Task objective »
From the line that contains "Viewport: 819px width, 550px height." to the end of the entries, copy each line exactly, though the pictures stay out.

________

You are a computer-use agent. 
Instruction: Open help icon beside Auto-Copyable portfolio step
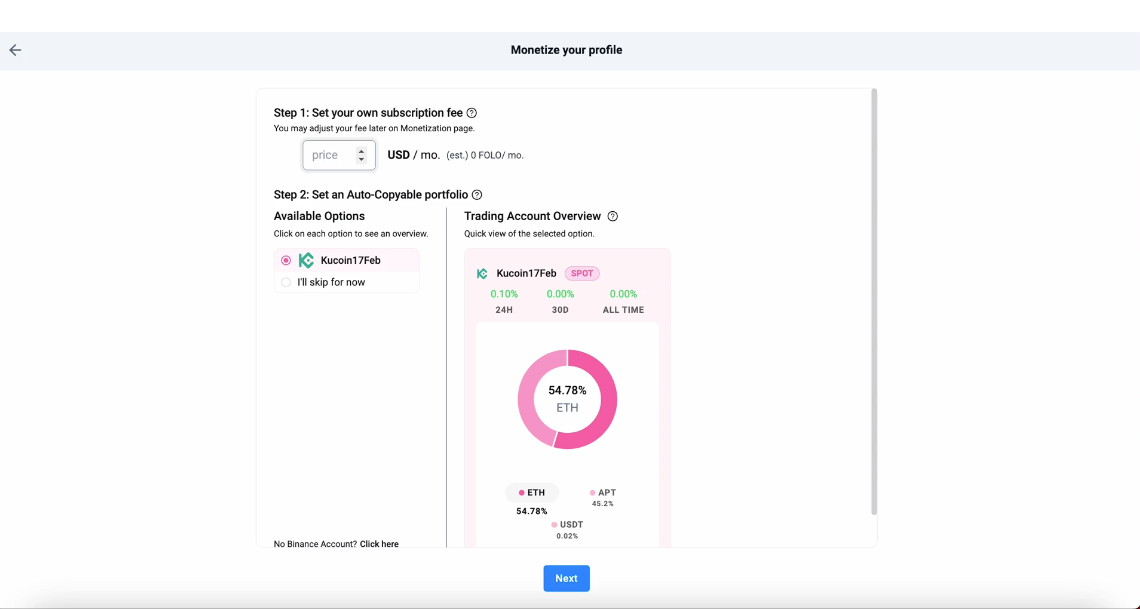(x=477, y=195)
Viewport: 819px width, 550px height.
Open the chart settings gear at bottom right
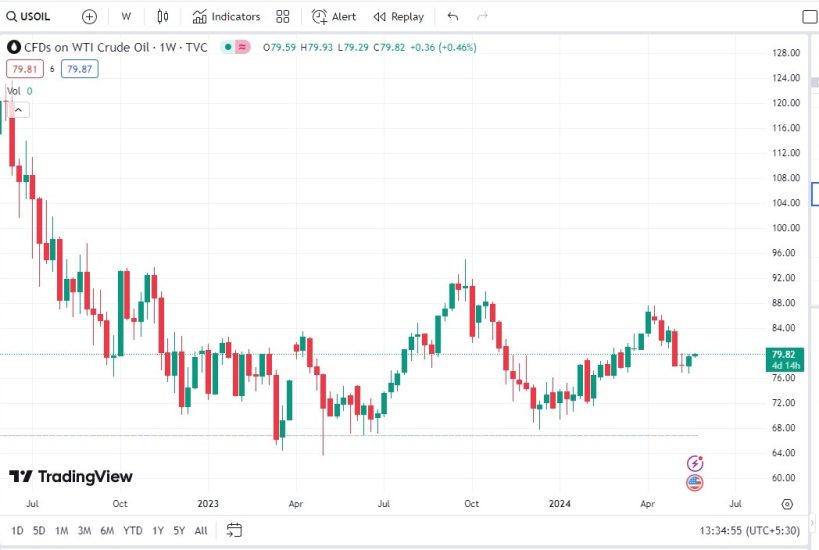pyautogui.click(x=787, y=504)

________

Task result »
Viewport: 819px width, 550px height.
Open the chart settings gear at bottom right
pyautogui.click(x=787, y=504)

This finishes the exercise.